What the task asks = Reproduce the listing from its first line through the line containing "click(x=198, y=287)", leaving out the pictures.
━━━━━━━━━━
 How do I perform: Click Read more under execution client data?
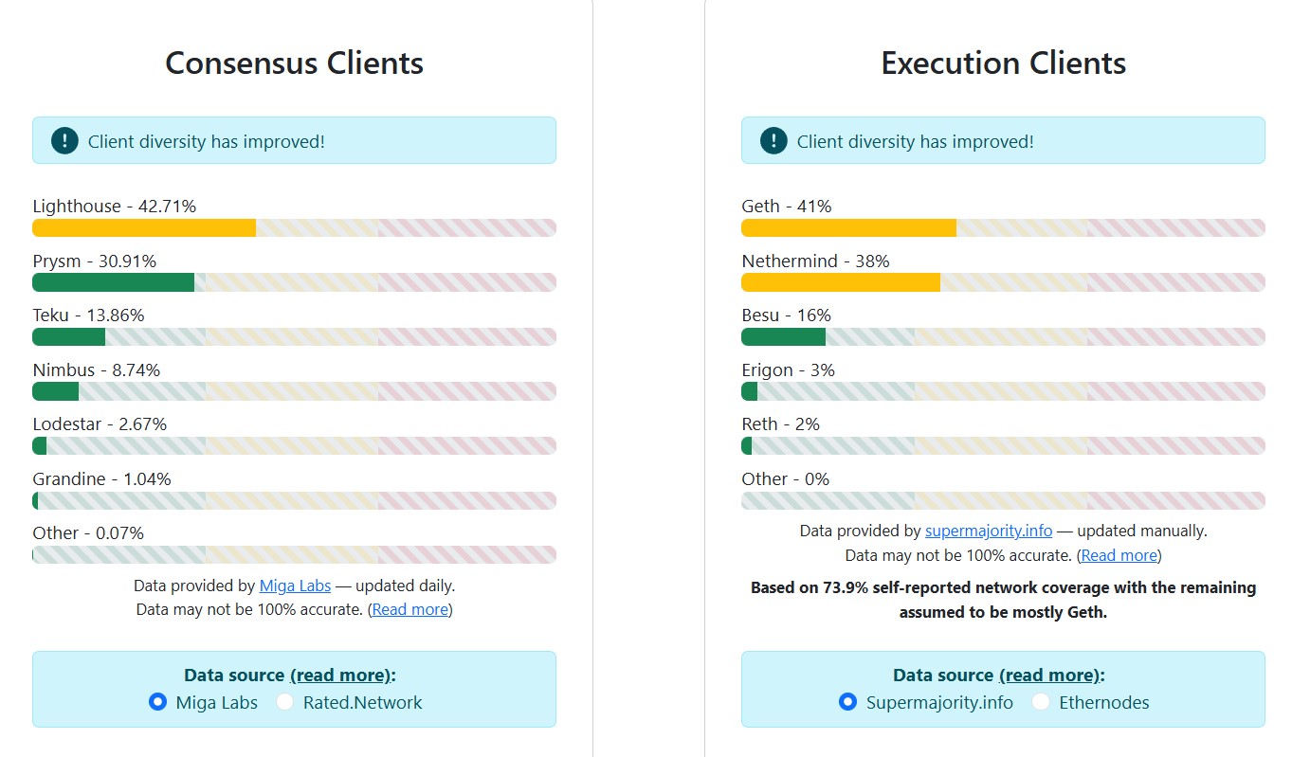pyautogui.click(x=1119, y=555)
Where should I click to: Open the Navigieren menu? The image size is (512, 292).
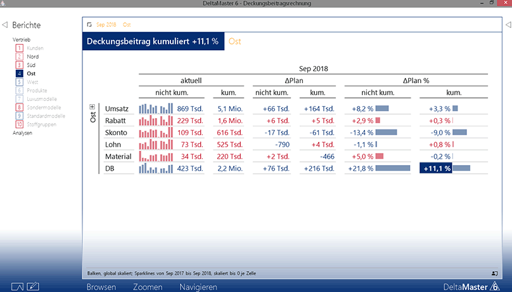click(x=198, y=287)
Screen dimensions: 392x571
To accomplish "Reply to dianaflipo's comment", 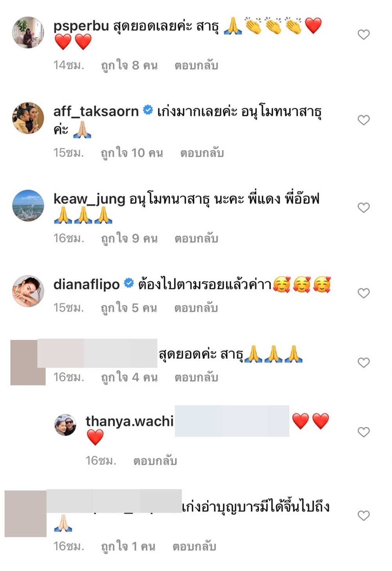I will tap(196, 308).
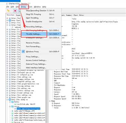Click the server folder icon under doc host
126x123 pixels.
tap(12, 106)

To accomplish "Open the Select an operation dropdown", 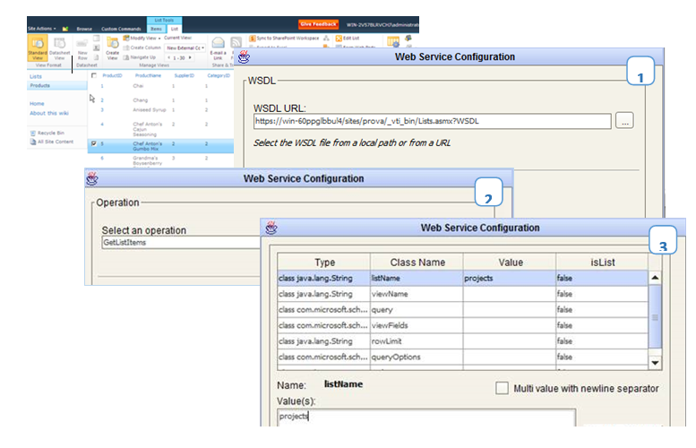I will tap(179, 243).
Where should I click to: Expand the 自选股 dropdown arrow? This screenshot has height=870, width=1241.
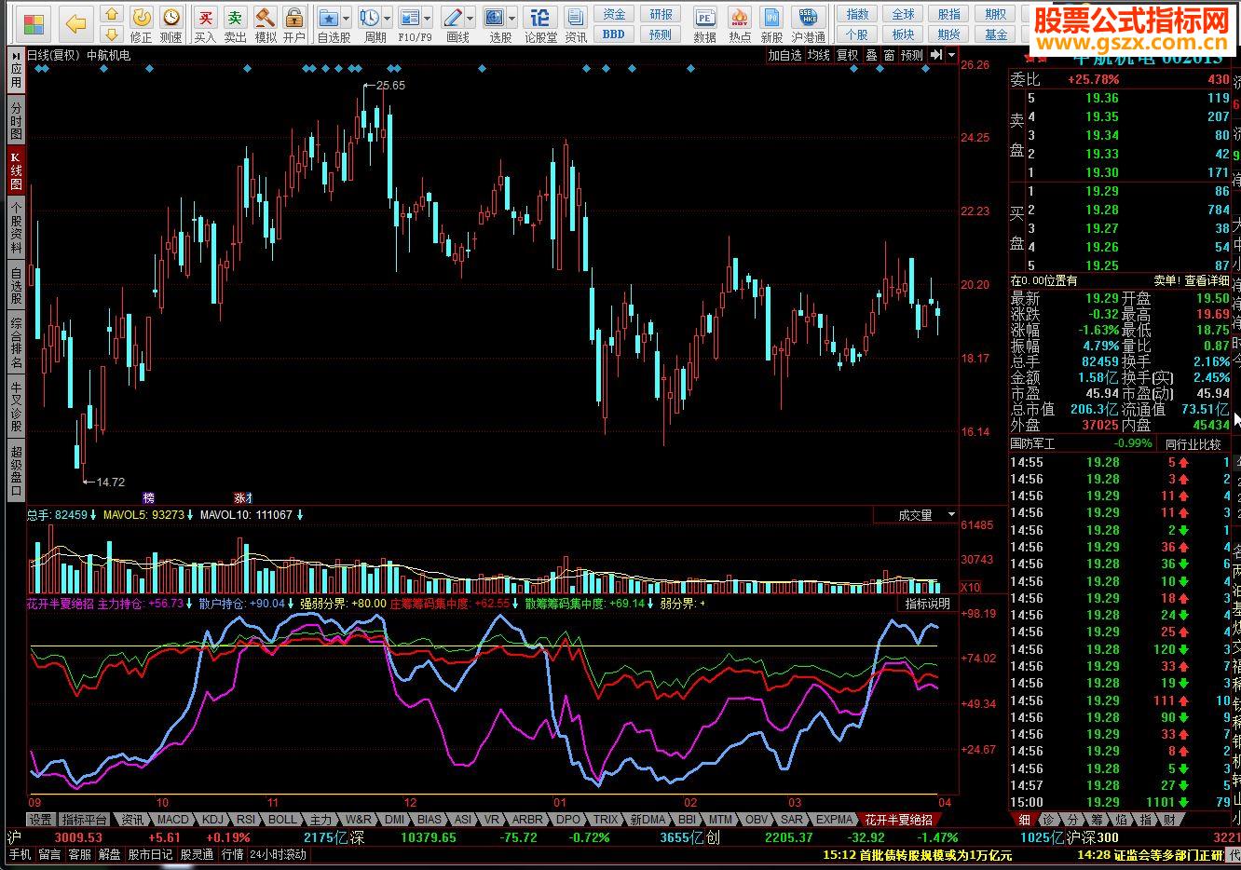click(346, 18)
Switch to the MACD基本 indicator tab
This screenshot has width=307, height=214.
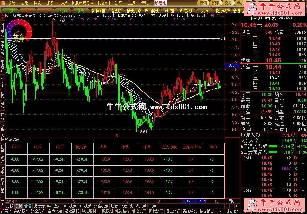[x=54, y=206]
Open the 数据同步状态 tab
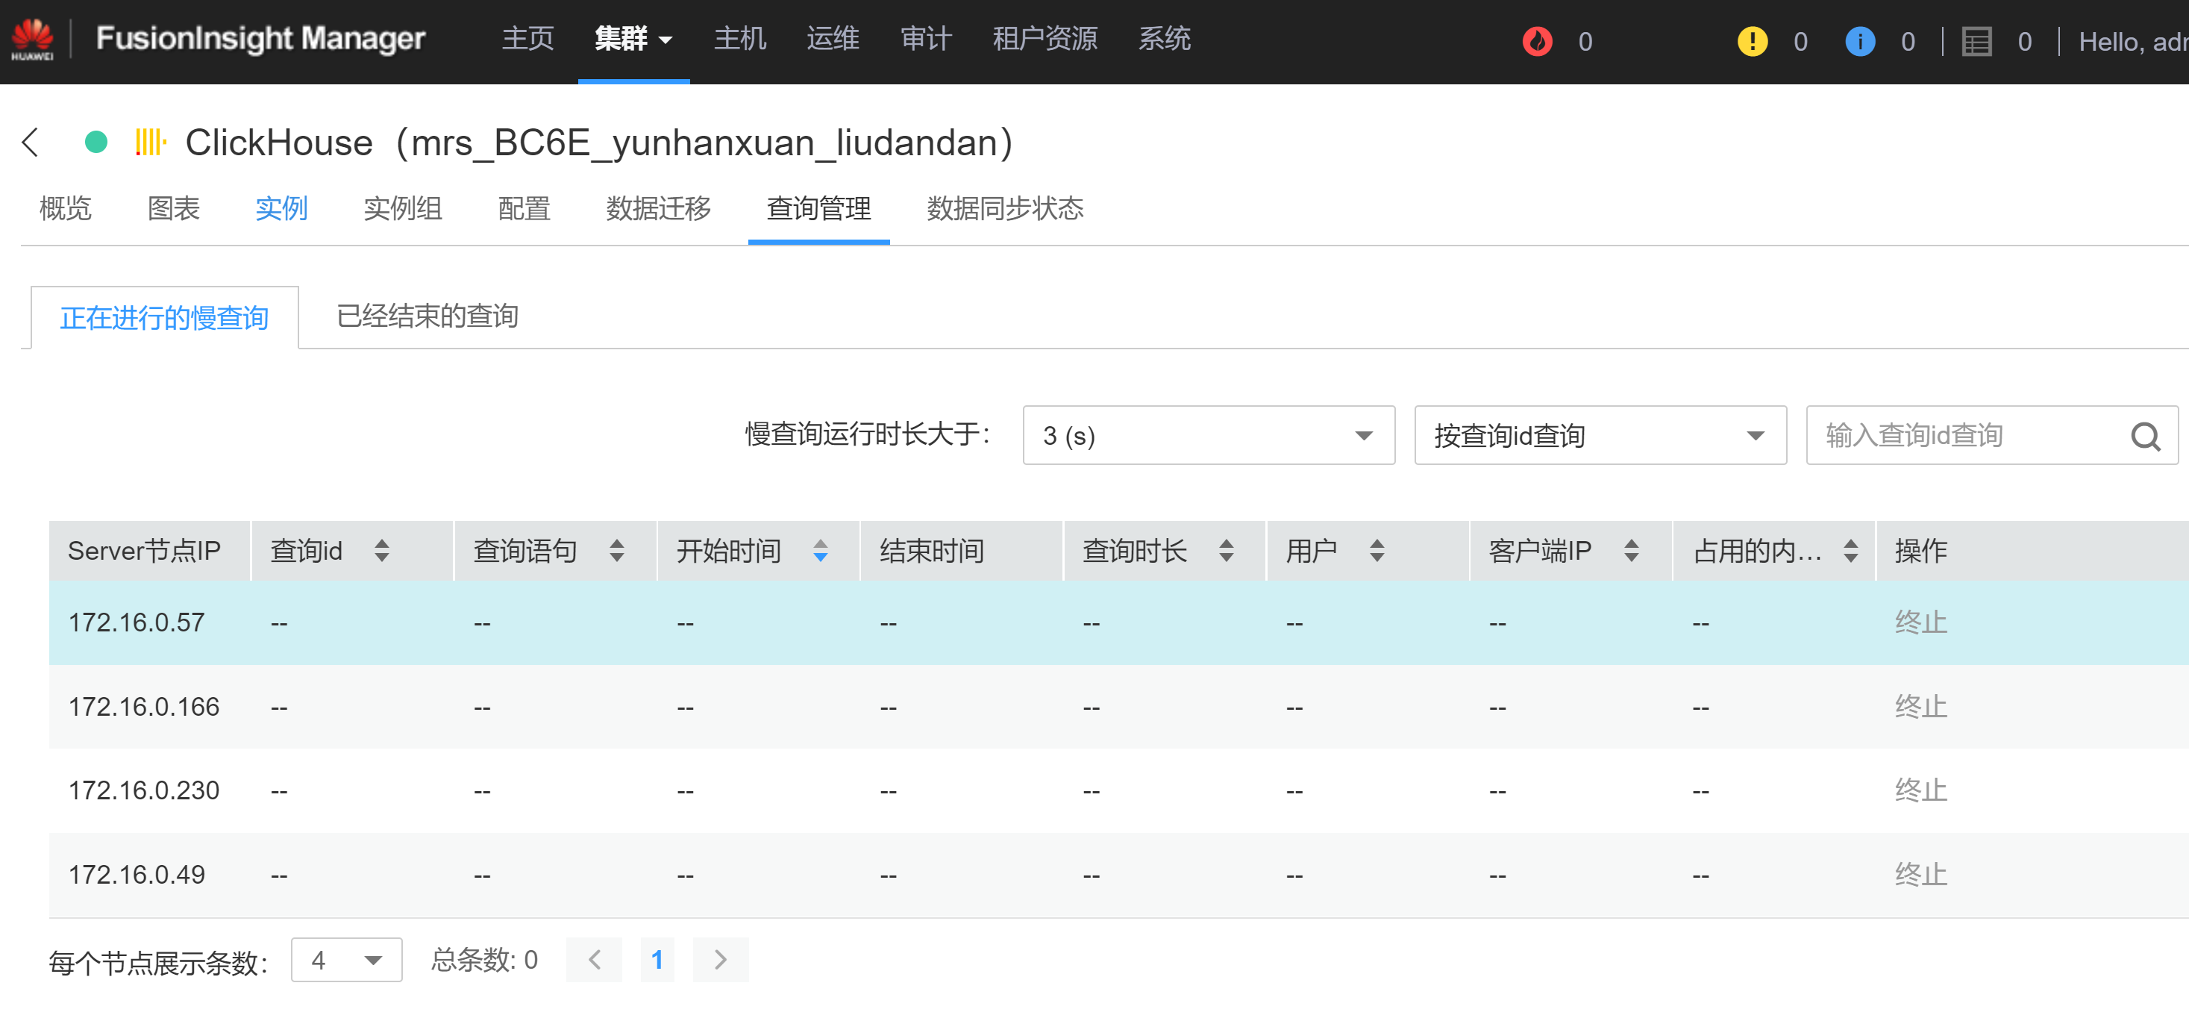This screenshot has height=1024, width=2189. coord(1004,208)
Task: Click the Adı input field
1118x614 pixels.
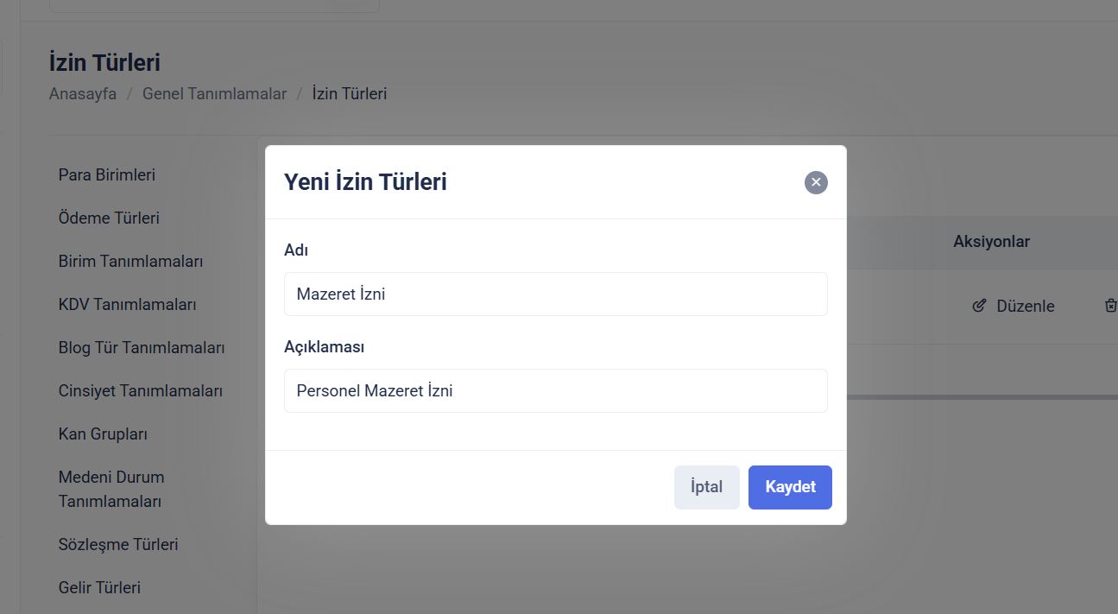Action: [555, 294]
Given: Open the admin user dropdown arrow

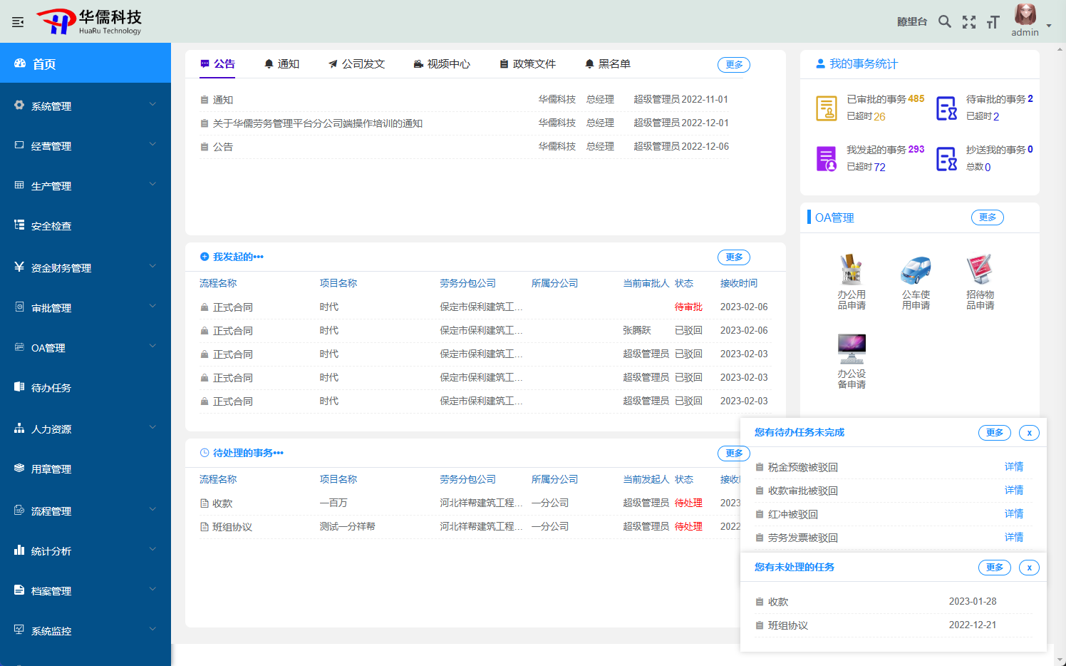Looking at the screenshot, I should 1049,26.
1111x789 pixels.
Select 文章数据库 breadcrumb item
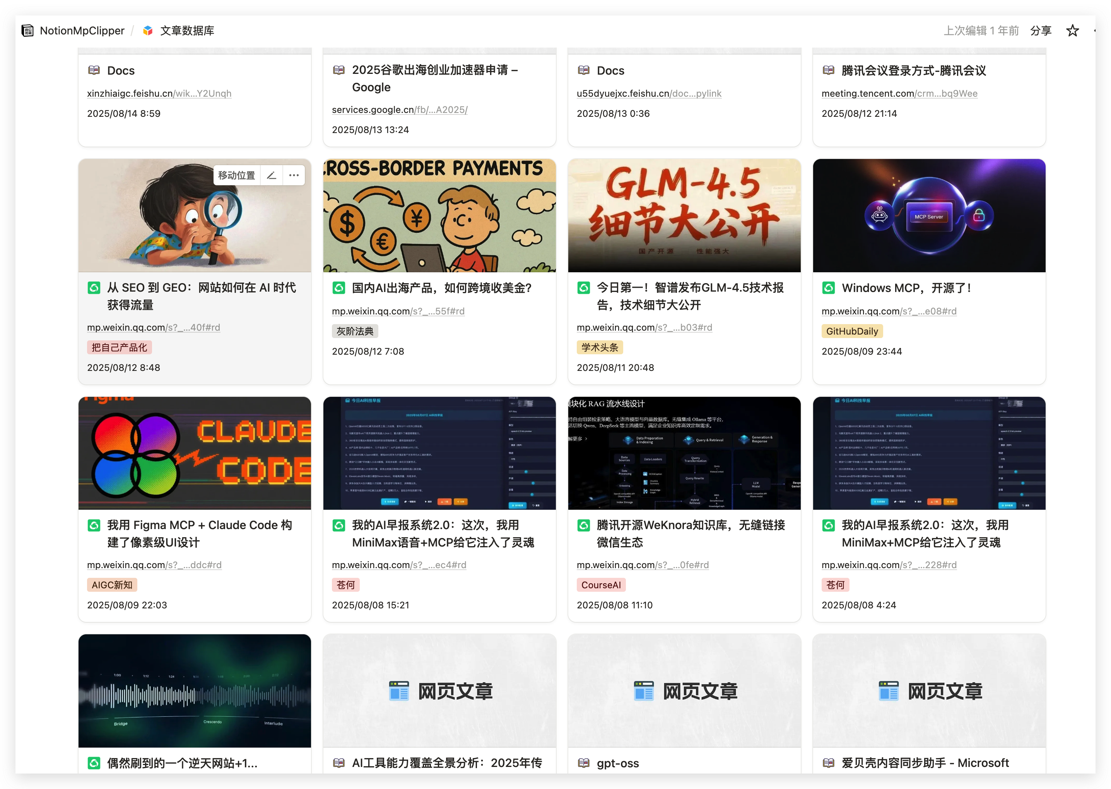coord(187,31)
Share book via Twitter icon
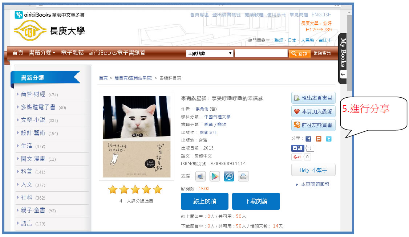Screen dimensions: 409x237 point(329,139)
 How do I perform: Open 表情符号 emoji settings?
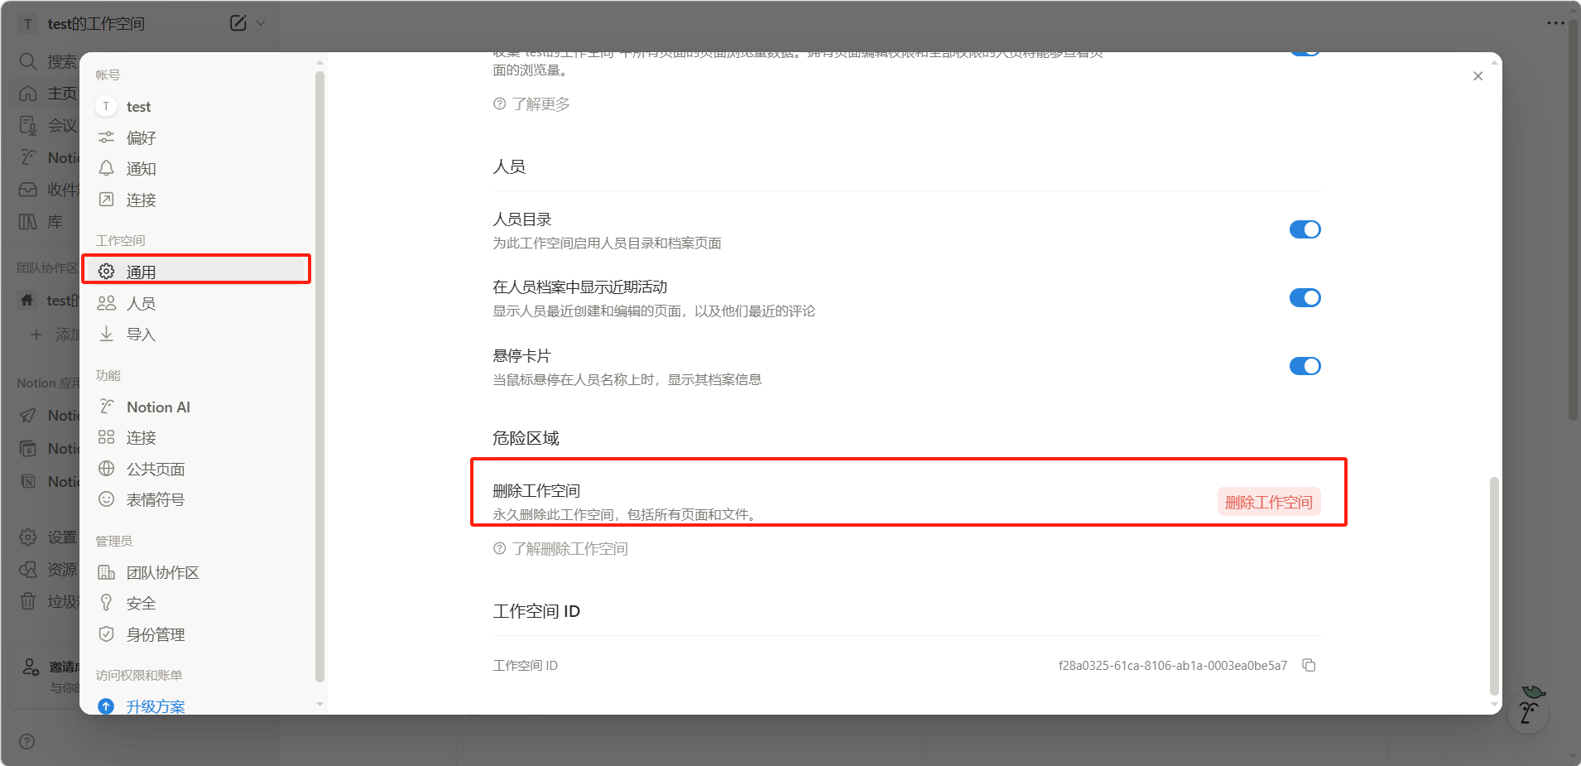(x=155, y=499)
━━━━━━━━━━
Correct result =
 How do I perform: Click Read more under execution client data?
pyautogui.click(x=1119, y=555)
Where should I click to: Open the Navigieren menu? The image size is (512, 292).
click(x=198, y=287)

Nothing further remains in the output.